*** Block opens ***
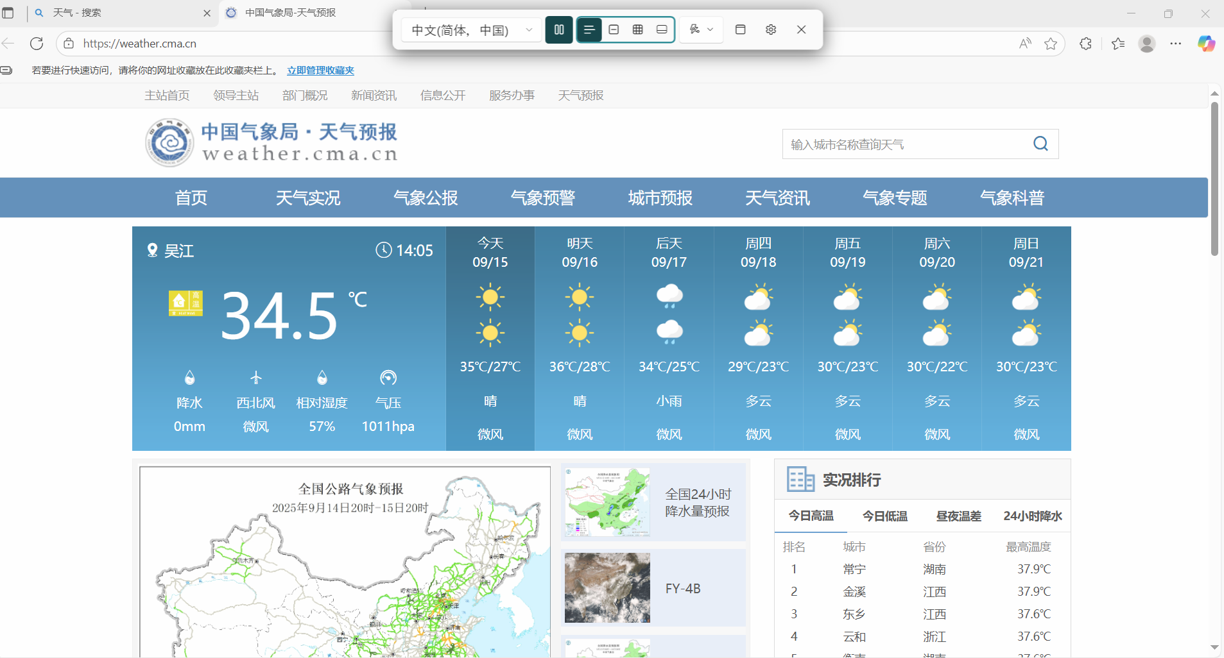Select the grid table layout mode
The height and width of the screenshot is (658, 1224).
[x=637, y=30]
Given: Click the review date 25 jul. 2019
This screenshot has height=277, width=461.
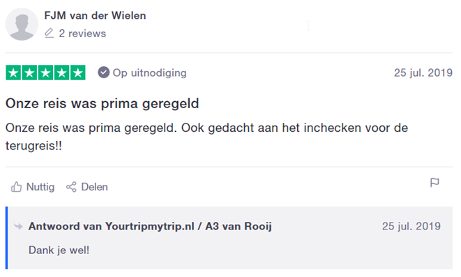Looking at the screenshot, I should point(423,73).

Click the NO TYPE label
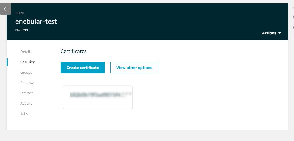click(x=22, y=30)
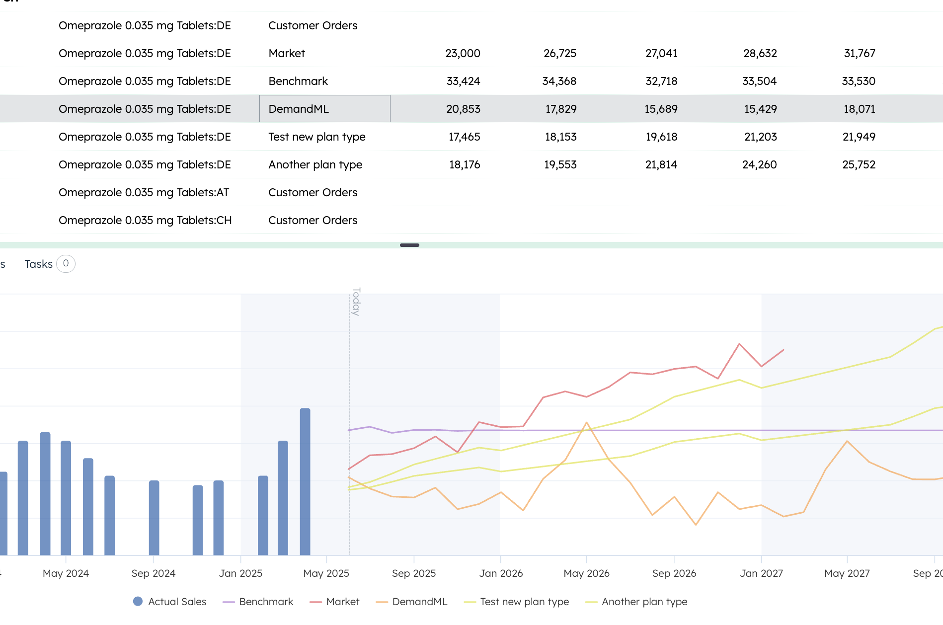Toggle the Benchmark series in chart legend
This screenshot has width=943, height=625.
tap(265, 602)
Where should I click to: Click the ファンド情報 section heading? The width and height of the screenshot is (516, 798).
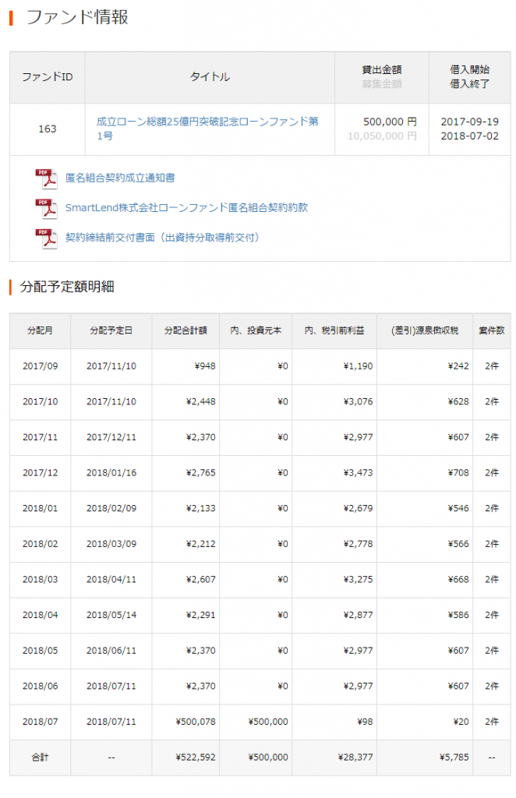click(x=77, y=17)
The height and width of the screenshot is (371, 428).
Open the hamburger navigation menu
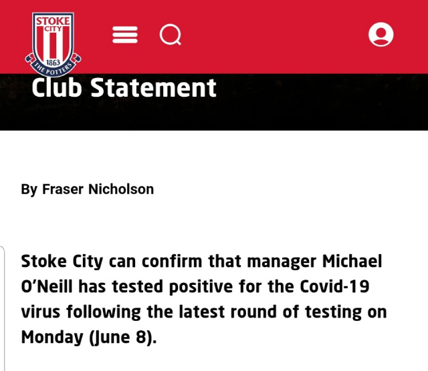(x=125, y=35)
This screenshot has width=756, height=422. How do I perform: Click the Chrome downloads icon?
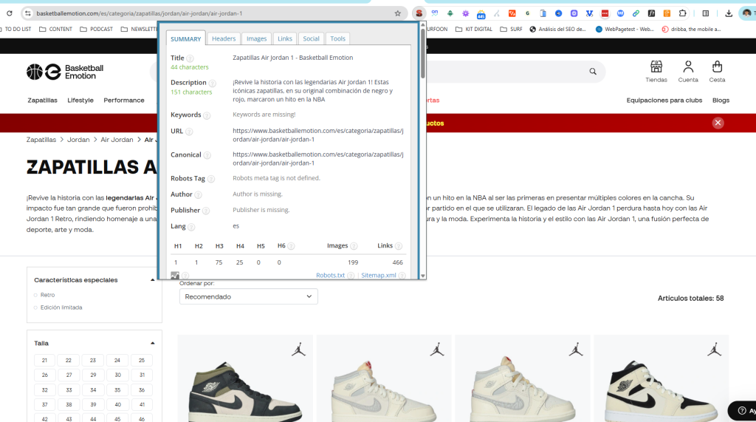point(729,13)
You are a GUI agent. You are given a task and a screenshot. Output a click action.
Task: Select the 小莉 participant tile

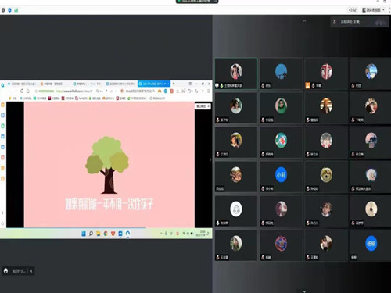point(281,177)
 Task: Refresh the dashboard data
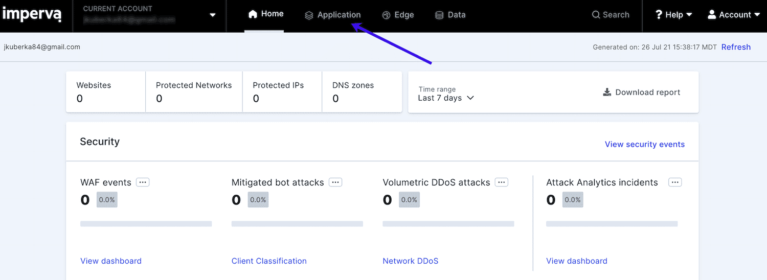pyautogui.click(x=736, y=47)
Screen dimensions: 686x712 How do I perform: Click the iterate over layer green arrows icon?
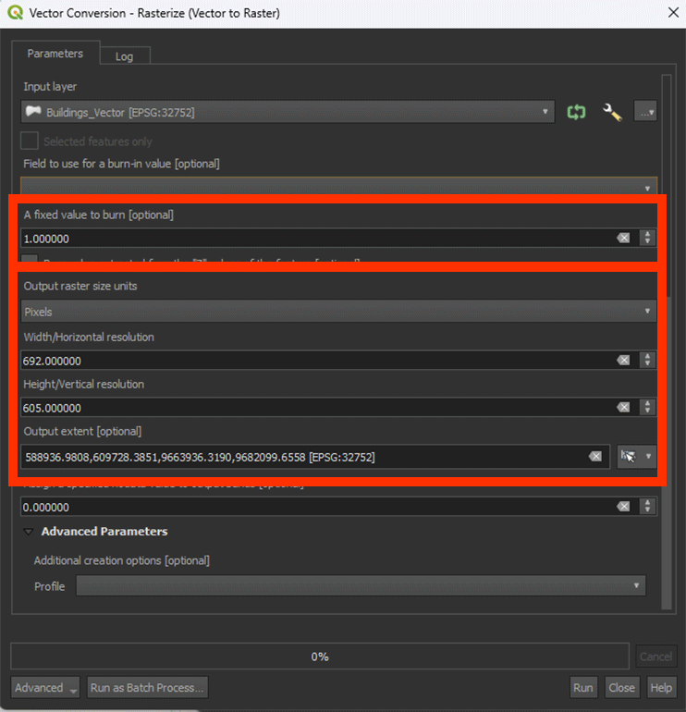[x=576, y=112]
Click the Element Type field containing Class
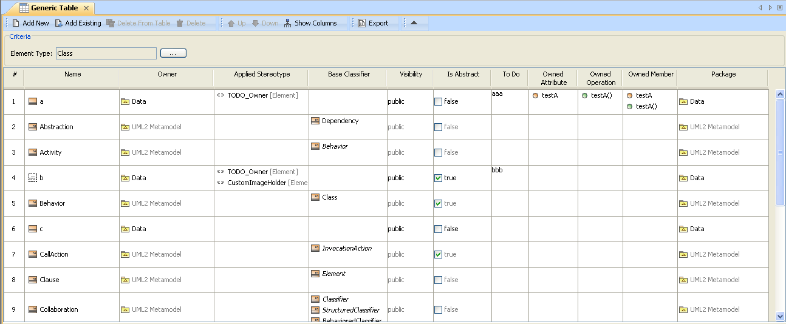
*** Block closes ***
PROMPT >> Locate "Screen dimensions: 686x712" in the listing above, then print exactly the lines from that line through the final one, omitting all pictures.

TASK RESULT >>
Screen dimensions: 686x712 How do I perform: Click the iterate over layer green arrows icon?
[x=576, y=112]
Click the Element Type field containing Class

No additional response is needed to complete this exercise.